*** Excerpted records

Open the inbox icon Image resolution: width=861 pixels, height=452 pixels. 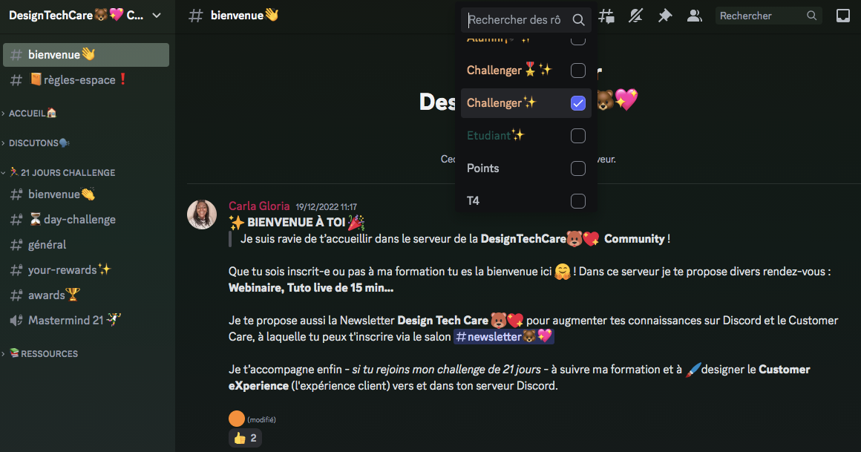click(x=843, y=16)
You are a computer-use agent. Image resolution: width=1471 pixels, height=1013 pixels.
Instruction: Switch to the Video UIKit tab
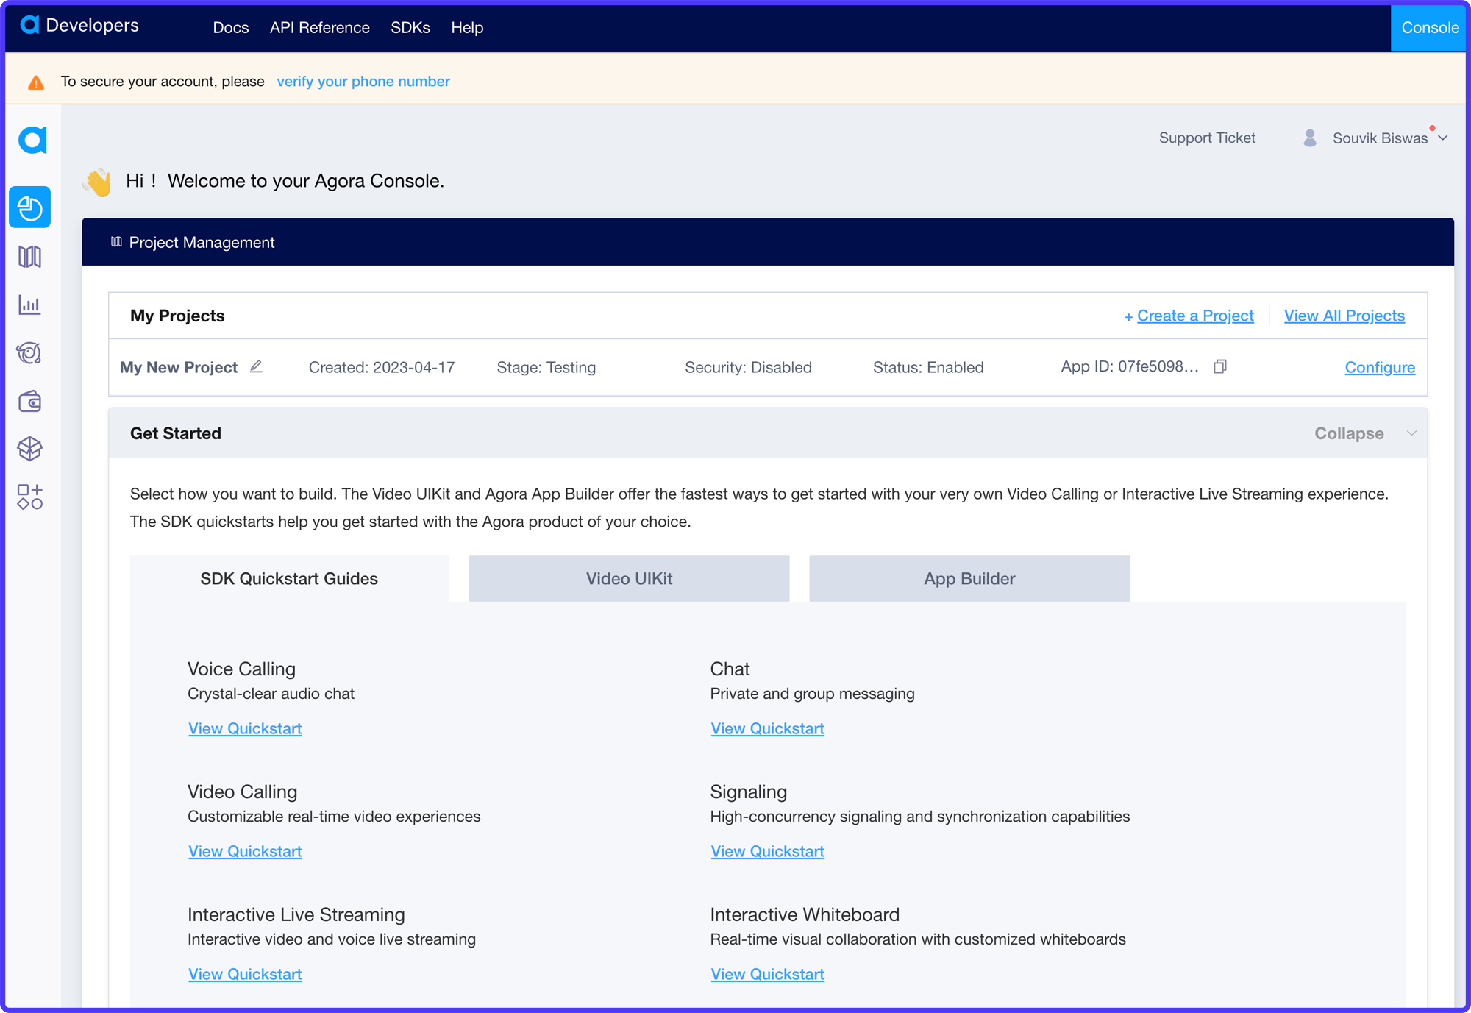pos(629,579)
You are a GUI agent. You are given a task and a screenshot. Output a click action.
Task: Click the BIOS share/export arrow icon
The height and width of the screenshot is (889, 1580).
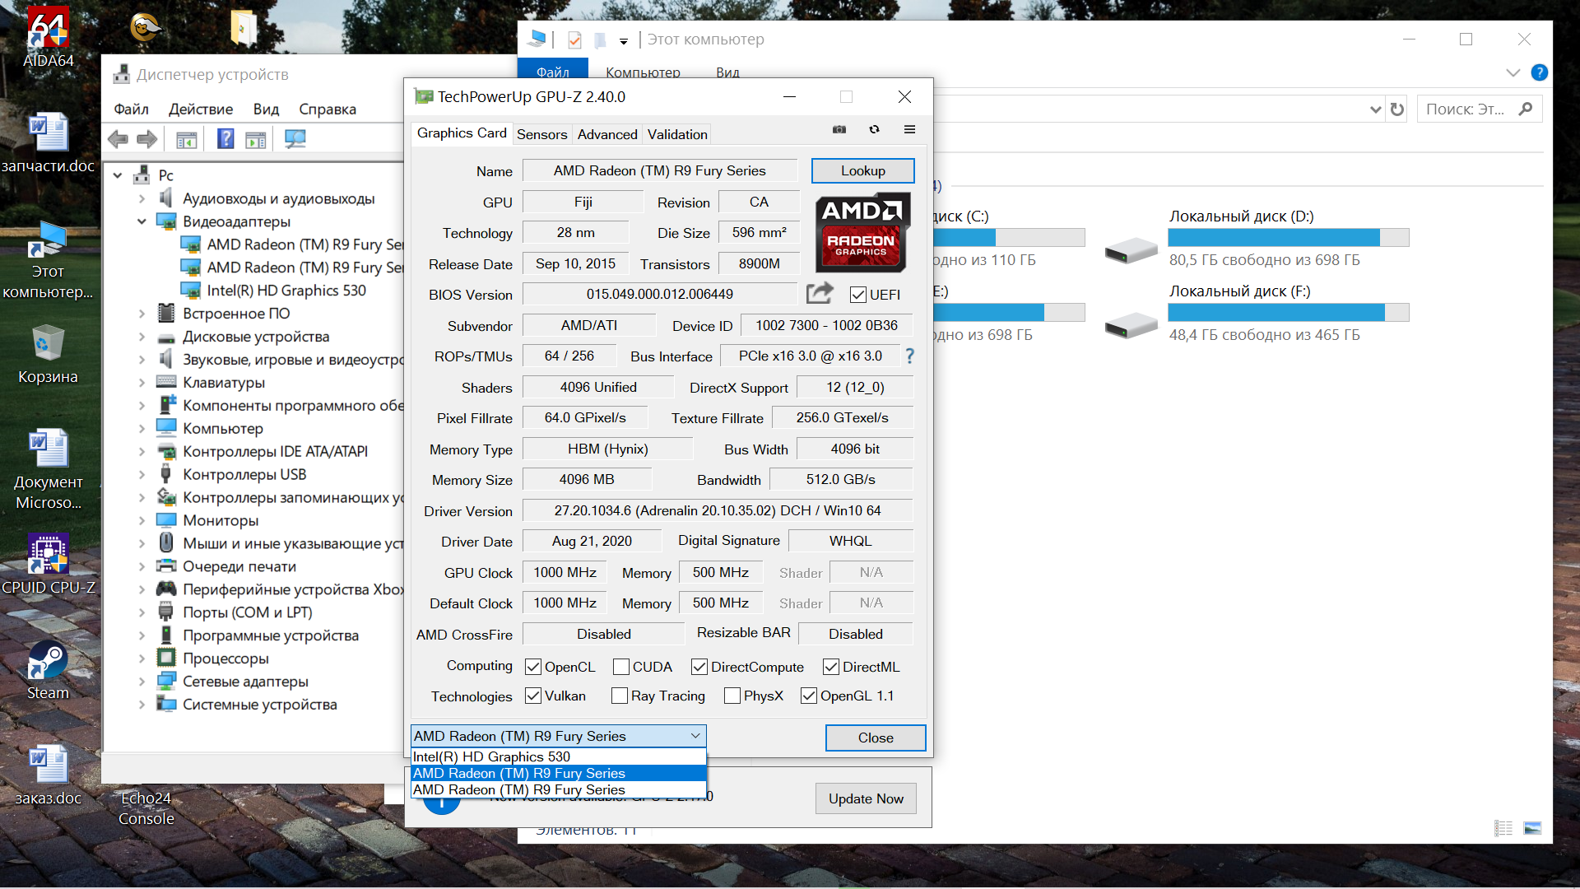820,293
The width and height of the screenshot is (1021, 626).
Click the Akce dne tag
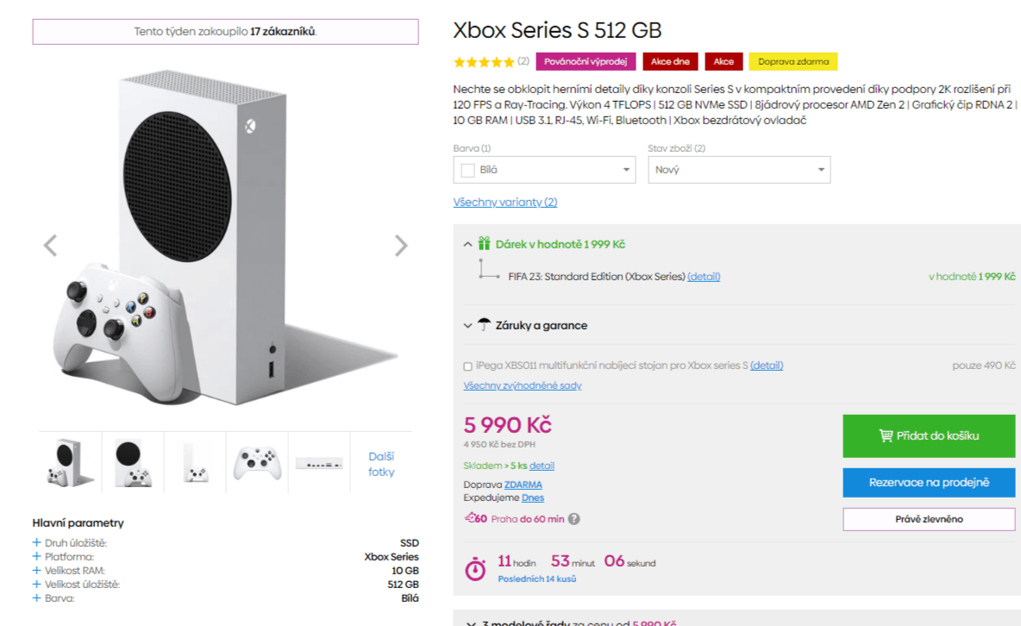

******

Given request: Rewrite the records from the line with "You are a GUI" up to and including the last line of the records, keeping every line and adding -108 to each coordinate in the answers. Leave the pictures out of your answer.

Expected answer:
You are a GUI agent. You are given a task and a screenshot. Output a click action.
Task: Click the BIOS share/export arrow icon
The height and width of the screenshot is (889, 1580).
712,185
The width and height of the screenshot is (1021, 626).
Click the Akce dne tag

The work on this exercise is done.